Shares in medical marijuana company Aphria were up 6.26 per cent as of mid-day Tuesday, to $1 per share, while shares in Canopy Growth -- until recently known as Tweed Inc. -- were up 5.82 per cent, to $1.78.

Publicly-traded marijuana companies are a new phenomenon in Canada, the result of a change in Health Canada’s court-mandated medical marijuana program. Starting in 2014, Health Canada began licensing private companies to produce pot for Canada’s medical marijuana users.

Some of those companies have gone public since then, but uncertainty over the fate of the medical marijuana industry means they remain “penny stocks” for the moment.

Medical marijuana growers are hoping that a Liberal government will mean reforms to the system. Health Canada has been criticized for running a costly approval process that has licensed few companies since the program’s launch last year.

“The Canadian marijuana space could be set for another revolution following the Liberal Party victory,” Dundee Capital Markets analyst Aaron Salz said, as quoted at the Globe and Mail.

He said Trudeau’s vow to legalize and regulate marijuana “the right way” could spur Canada’s fledgling industry forward.

Legalization and regulation of marijuana would significantly increase the markets available to licensed marijuana growers. There are currently fewer than 40,000 licensed medical marijuana users in Canada, but estimates suggest there are some 2.3 million Canadians who smoke marijuana.

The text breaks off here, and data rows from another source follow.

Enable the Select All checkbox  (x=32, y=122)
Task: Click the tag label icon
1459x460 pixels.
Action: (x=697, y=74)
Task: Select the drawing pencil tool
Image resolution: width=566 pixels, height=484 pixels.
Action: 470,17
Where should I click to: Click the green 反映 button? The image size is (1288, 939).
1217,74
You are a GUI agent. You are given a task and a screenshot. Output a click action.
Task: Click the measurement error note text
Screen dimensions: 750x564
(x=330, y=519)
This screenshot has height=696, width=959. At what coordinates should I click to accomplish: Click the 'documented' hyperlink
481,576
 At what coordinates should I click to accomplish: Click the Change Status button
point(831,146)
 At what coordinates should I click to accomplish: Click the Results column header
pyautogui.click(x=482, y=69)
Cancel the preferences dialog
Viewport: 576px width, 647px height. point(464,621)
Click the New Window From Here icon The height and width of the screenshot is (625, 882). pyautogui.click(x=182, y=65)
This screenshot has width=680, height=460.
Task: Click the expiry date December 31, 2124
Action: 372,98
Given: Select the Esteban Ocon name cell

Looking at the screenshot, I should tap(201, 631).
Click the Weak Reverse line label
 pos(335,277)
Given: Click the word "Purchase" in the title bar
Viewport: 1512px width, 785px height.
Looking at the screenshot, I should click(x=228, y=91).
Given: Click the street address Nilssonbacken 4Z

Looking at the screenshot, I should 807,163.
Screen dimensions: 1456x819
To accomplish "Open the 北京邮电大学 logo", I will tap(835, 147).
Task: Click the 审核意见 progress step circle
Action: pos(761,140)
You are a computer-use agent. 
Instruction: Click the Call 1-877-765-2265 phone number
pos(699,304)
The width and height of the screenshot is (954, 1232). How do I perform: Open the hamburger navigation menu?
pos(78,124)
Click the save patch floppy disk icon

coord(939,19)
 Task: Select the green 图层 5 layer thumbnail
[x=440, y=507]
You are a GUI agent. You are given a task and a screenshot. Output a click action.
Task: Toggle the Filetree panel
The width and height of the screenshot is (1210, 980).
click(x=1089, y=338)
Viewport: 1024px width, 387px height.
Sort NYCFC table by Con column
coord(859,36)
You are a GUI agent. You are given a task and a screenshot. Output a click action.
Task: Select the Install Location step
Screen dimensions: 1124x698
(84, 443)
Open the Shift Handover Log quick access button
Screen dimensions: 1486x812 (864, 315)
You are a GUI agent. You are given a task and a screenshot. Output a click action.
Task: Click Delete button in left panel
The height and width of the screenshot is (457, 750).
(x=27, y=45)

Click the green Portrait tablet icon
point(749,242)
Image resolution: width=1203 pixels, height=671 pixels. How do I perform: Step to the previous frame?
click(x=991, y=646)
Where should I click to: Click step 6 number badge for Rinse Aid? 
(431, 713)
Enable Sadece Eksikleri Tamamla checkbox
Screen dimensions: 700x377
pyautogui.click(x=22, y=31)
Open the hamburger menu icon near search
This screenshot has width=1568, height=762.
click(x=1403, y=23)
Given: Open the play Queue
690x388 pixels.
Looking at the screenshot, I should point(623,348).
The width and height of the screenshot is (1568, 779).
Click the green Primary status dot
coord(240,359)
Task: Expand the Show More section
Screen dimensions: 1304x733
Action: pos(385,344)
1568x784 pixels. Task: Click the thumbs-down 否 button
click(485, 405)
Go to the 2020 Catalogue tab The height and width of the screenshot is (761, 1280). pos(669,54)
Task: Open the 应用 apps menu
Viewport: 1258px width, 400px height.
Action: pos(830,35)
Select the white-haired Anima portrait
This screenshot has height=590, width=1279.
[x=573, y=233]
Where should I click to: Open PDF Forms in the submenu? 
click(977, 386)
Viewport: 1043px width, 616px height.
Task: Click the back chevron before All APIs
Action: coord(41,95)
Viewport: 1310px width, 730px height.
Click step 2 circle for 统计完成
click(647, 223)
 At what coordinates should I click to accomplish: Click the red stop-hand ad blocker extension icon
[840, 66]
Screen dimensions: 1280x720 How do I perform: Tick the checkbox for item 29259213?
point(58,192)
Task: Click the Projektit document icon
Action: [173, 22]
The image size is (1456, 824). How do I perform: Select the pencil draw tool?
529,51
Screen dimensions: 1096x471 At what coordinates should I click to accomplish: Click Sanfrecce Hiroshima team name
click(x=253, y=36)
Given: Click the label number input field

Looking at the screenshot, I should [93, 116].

There are no reliable estimates for what a legalized marijuana industry could be worth to Canada’s economy, and the Liberal Party’s plan does not assume any marijuana revenue as part of its budget projections.

But a back-of-the-envelope calculation, based on weed revenue in Colorado, suggests Canada’s government could collect $411 million a year in taxes from marijuana. That’s assuming similar weed consumption rates, and assuming Colorado’s relatively low taxes.

One estimate from ArcView Group last year said the U.S.'s legal marijuana industry is set to skyrocket, from $1.8 billion in wholesale and retail trade in 2013 to $10.2 billion by 2018.

Retail marijuana is now legal in five U.S. jurisdictions — Alaska, Colorado, Oregon, Washington State and Washington, D.C. Possession has been at least partly decriminalized in 15 other states.